TO TAX OR CAP, THAT IS THE QUESTION
McLaughlin: “Some good abstract ideas never make it out of Washington alive.”
To Tax Or Cap Carbon?
Michael McLaughlin, July 24, 2007 (UPI)
WHO
Rep. John Dingell, D-Mich., chairman, House Committee on Energy and Commerce; Charles Komanoff, economist/co-founder, Carbon Tax Center; Bill Wicker, communications director, Senate Energy and Natural Resources Committee; Annie Petsonk, Environmental Defense;
An economist would get a lot out of this graph. Anybody else just needs to understand that it shows how a "carbon" tax would work well under some circumstances and not so well under others. (click to enlarge)
WHAT
The burning of fossil fuels and the resulting greenhouse gas (GHG) emissions extract costs (called externalities because they are external to the market price). These costs are currently being transferred away from emitters. Climate change has revealed some of the damage emissions cause (the cost of the externalities). Leaders are attempting to devise ways to shift the costs of those damages to those responsible. The conundrum: How to do so without inflicting economic harm.
WHEN
Cap-and-Trade is coming. Talk about a “carbon” tax is coming.
WHERE
Washington, D.C., and across the country. The EU runs the world’s most well-established Cap-and-Trade system. Regional systems are in development in the west and New England. Australia/New Zealand are developing another.
WHY
- Dingell’s proposal was a tax on emissions.
- The cost increases would theoretically discourage fossil fuel consumption and incentivize greener technologies. But converting externalities to the market price of the item inevitably makes it cost more. The tax would add to the cost of gasoline, electricity generated by coal-burning plants and agricultural products grown and harvested with fossil fuels.
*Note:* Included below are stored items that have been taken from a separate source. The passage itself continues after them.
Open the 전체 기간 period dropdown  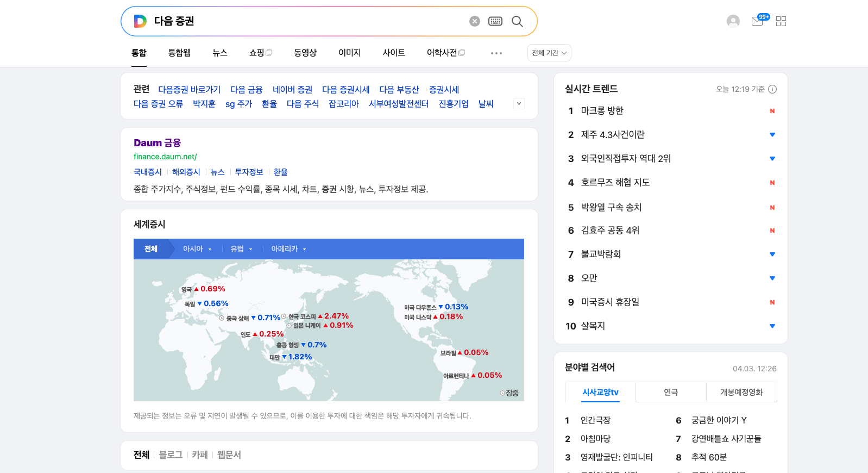click(549, 53)
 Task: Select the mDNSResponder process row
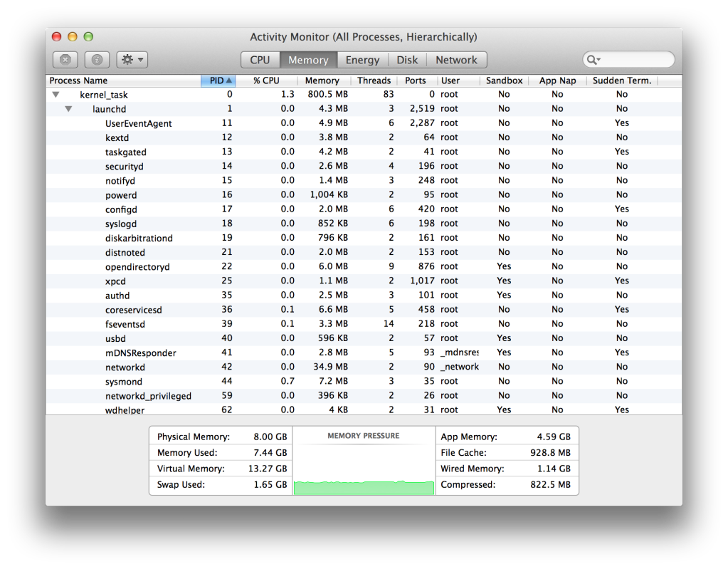tap(141, 353)

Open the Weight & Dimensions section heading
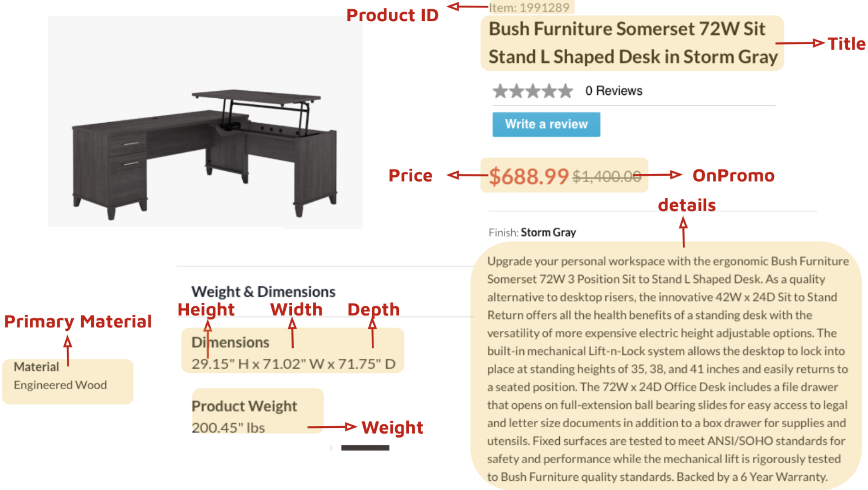tap(263, 292)
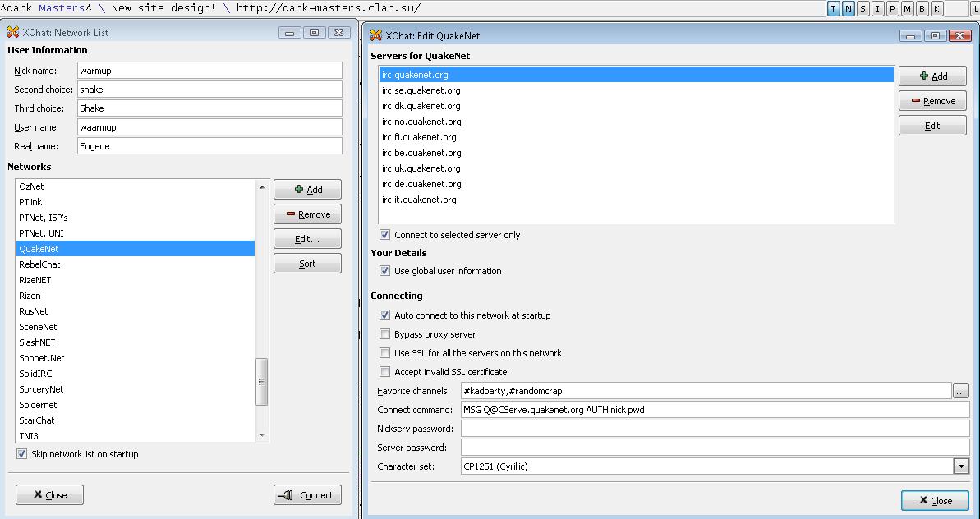Select irc.se.quakenet.org in server list
Screen dimensions: 980x519
(x=421, y=90)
- For this and other reasons, the carbon tax is politically explosive.
- A Cap-and-Trade system is more popular with legislators because it does not involve a politically divisive new tax and because Big Business generally likes the idea of letting the marketplace control emissions. Business men also like the idea of a new marketplace involving carbon credits. Environmentalists like the idea of strict caps, or limits, on emissions.
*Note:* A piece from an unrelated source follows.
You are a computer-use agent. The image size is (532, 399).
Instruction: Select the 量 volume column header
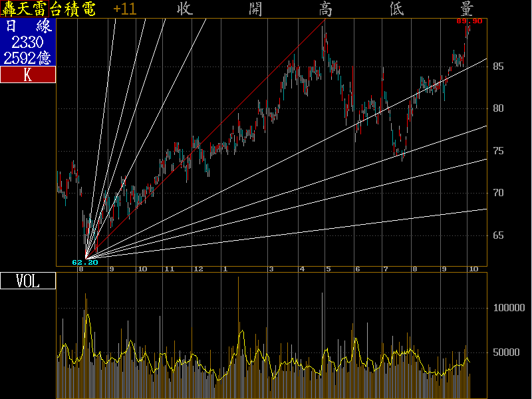[x=467, y=9]
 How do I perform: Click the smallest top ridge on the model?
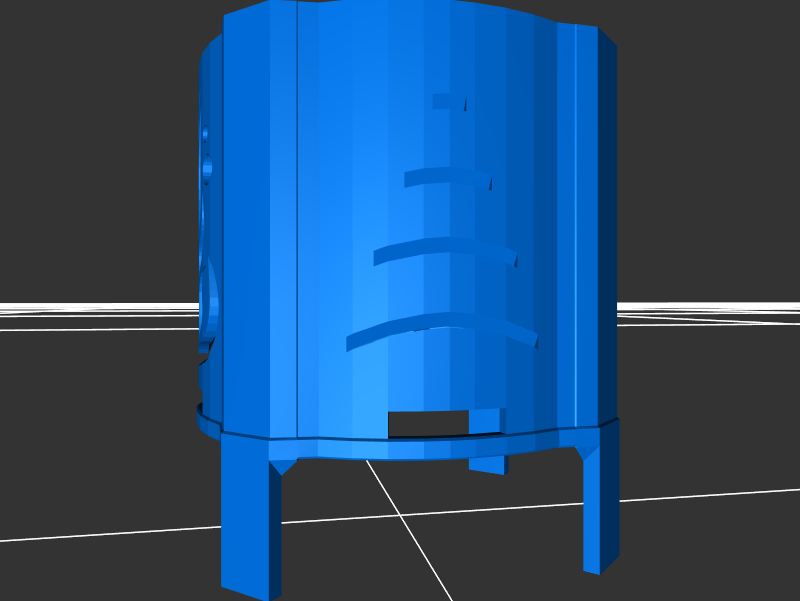(x=447, y=100)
- The system: The government would assess all emissions and set limits on how much each business could emit. The government would then give and/or sell permissions to emit called credits. Business would trade the credits, those needing to emit more to sustain their businesses buying, and those effectively cutting emissions with renewable energies and efficiency selling.
- The system incentivizes all effective emission-reducing measures. But the devil is in the details.
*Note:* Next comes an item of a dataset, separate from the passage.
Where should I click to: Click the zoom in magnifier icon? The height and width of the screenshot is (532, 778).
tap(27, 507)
Cap-and-Trade is a little like poker: Its as much about the way the hand is played as about the cards dealt. Thats why a lot of big businesses are for it. Of course, it helps to come to the table with a big bank roll.
QUOTES
- Congressman Dingell: "It is my intention to develop a comprehensive, mandatory, economy-wide program to reduce emissions of carbon dioxide and other greenhouse gases…[but] I sincerely doubt that the American people are willing to pay what this is really going to cost them…"
- Economist Komanoff: "You can't be an economist without believing with every fiber of your being that the most direct and effective way of reducing the use of something is to raise the price of the good as high as possible…You want it to reflect the externalities that are not included in the price."
- Bureaucrat Wicker: "I've never seriously thought about it because a carbon tax is so far outside the realm of the doable…It is a good way to discourage consumption…"
- Environmentalist Petsonk: “[Support of cap-and-trade indicates] you're focused on setting a defined level of pollution control."